Et puis, il y a les autres, les artistes. Ces drôles d’individus qui ne vivent pas tout à fait dans le même monde ni le même espace-temps que nous. Les Américains d’Austin de The American Analog Set pensaient avoir tout dit en 2005 avec Set Free, leur album en forme de chant du cygne. Pourtant dans l’univers (trop) balisé du Post-Rock, le groupe proposait une autre voie, celle d’une Post-Pop à la charnière de l’emocore, du slowcore et des musiques instrumentales. For Forever, même s’il rumine les sonorités d’un son nineties, ne saurait être limité à un exercice de style daté et passéiste. Par le passé, le groupe était souvent le plus pertinent dans la concision de chansons Pop. The American Analog Set semblent avoir retenu la leçon avec un disque faisant la part belle à des titres plus ramassés. On pensera souvent aux travaux des frères Kadane, Bedhead et The New Year sauf que le slowcore de For Forever sonne bien plus pop.

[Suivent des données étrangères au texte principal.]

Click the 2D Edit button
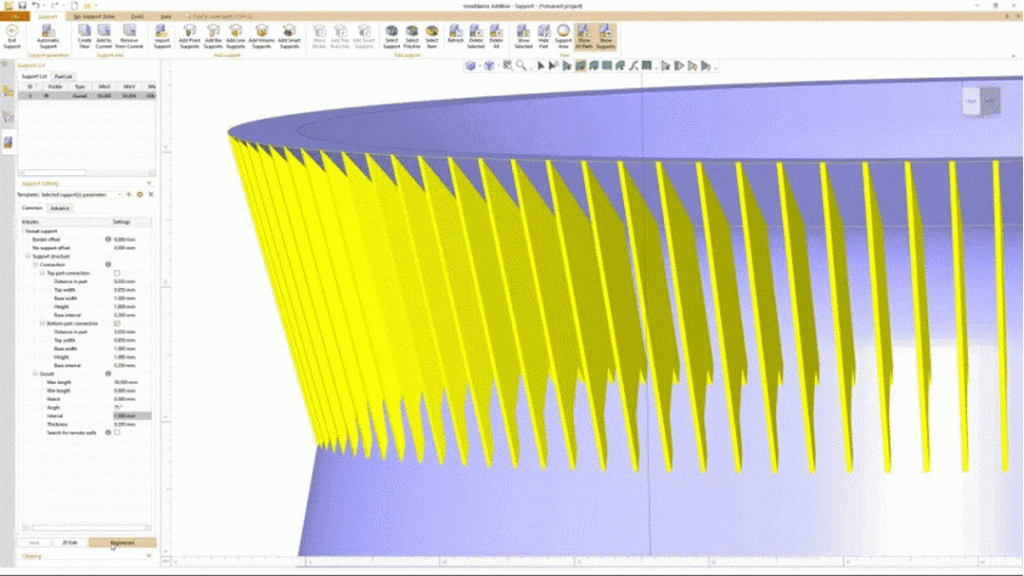 [x=69, y=543]
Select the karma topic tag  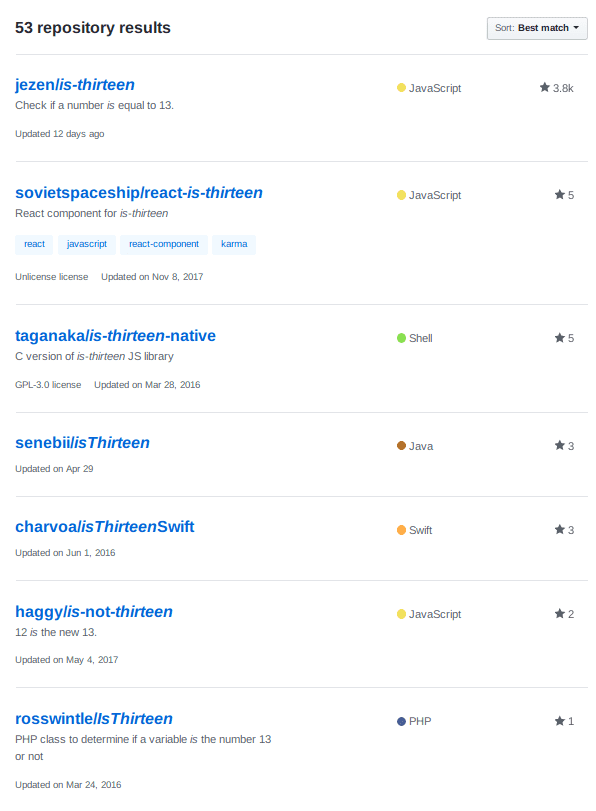click(x=234, y=244)
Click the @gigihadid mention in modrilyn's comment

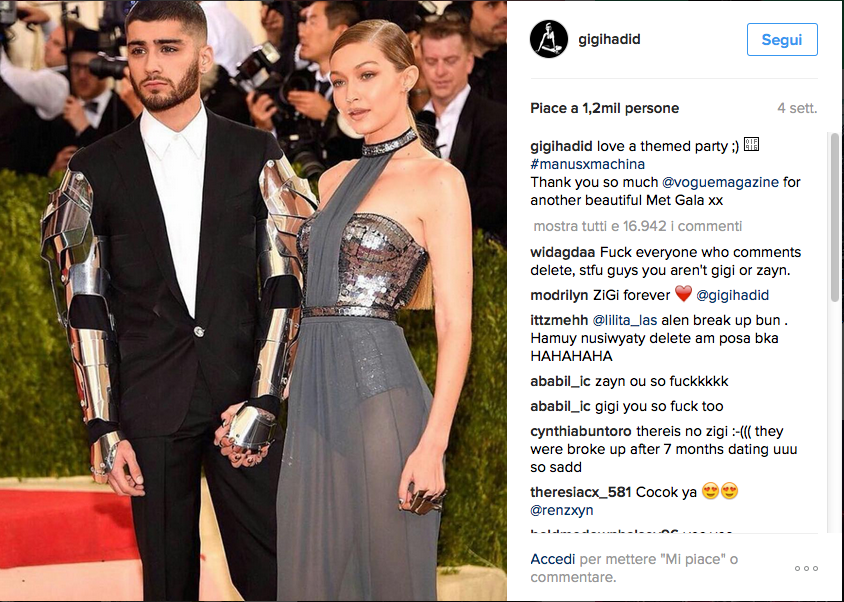732,295
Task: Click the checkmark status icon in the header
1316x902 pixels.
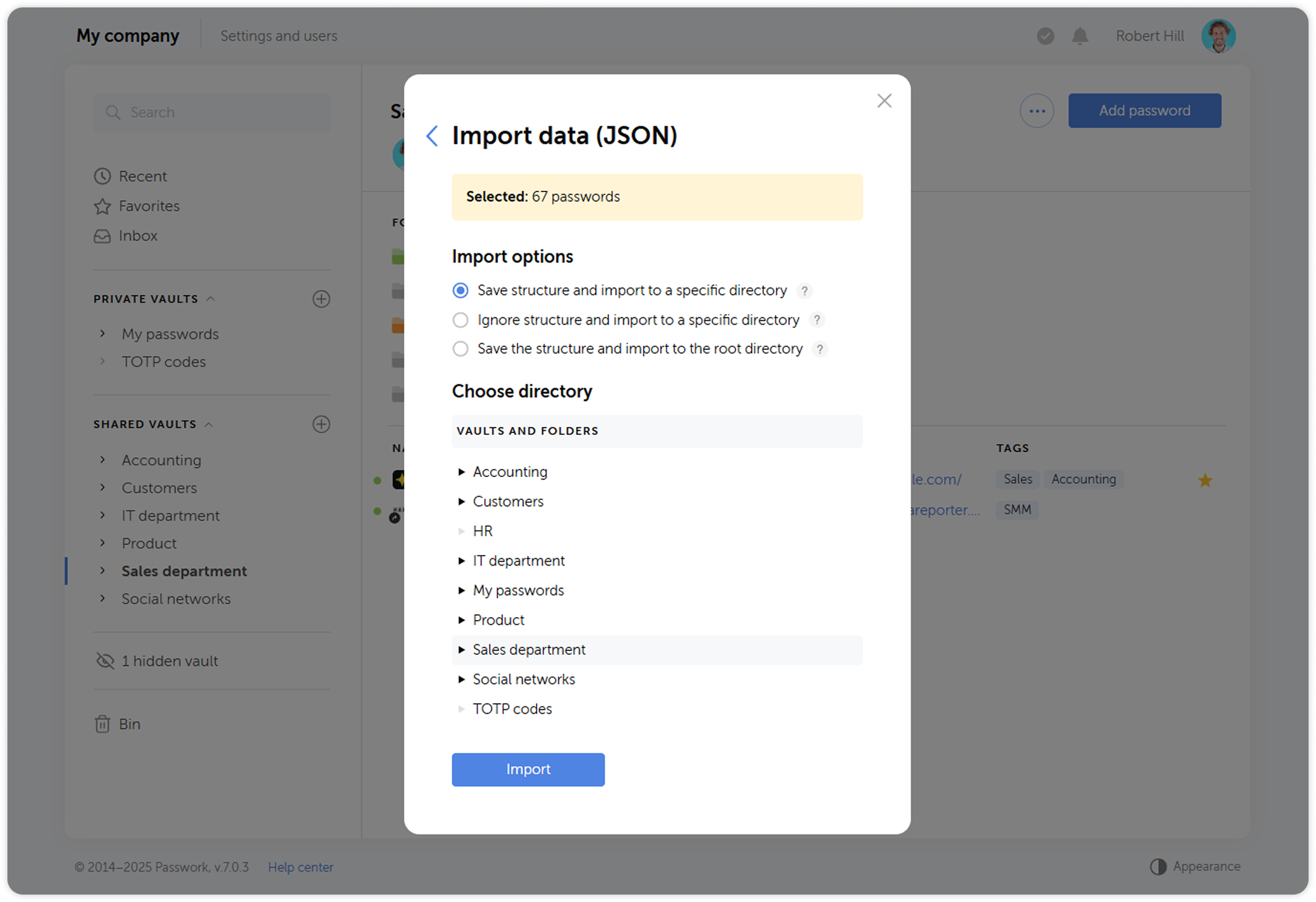Action: coord(1045,36)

Il y a ici une véritable volonté rythmique, presque funky.
Là où le courant emocore nous terrassait avec ses oraisons funèbres, ses aspirations sépulcrales, The American Analog Set chargent leurs compositions d’un élan vital, d’une force pulsatile irrésistible. On pensera souvent à la rugosité des trop méconnus Early Day Miners, en particulier leur chef d’œuvre Let Us Garlands Bring (2002). Chez The American Analog Set, pas de mélancolie nombriliste un peu factice à la manière de Cigarettes After Sex. On est plus proches ici de Chokebore ou de Mount Eerie que de pleurnichards un peu coincés dans leur adolescence.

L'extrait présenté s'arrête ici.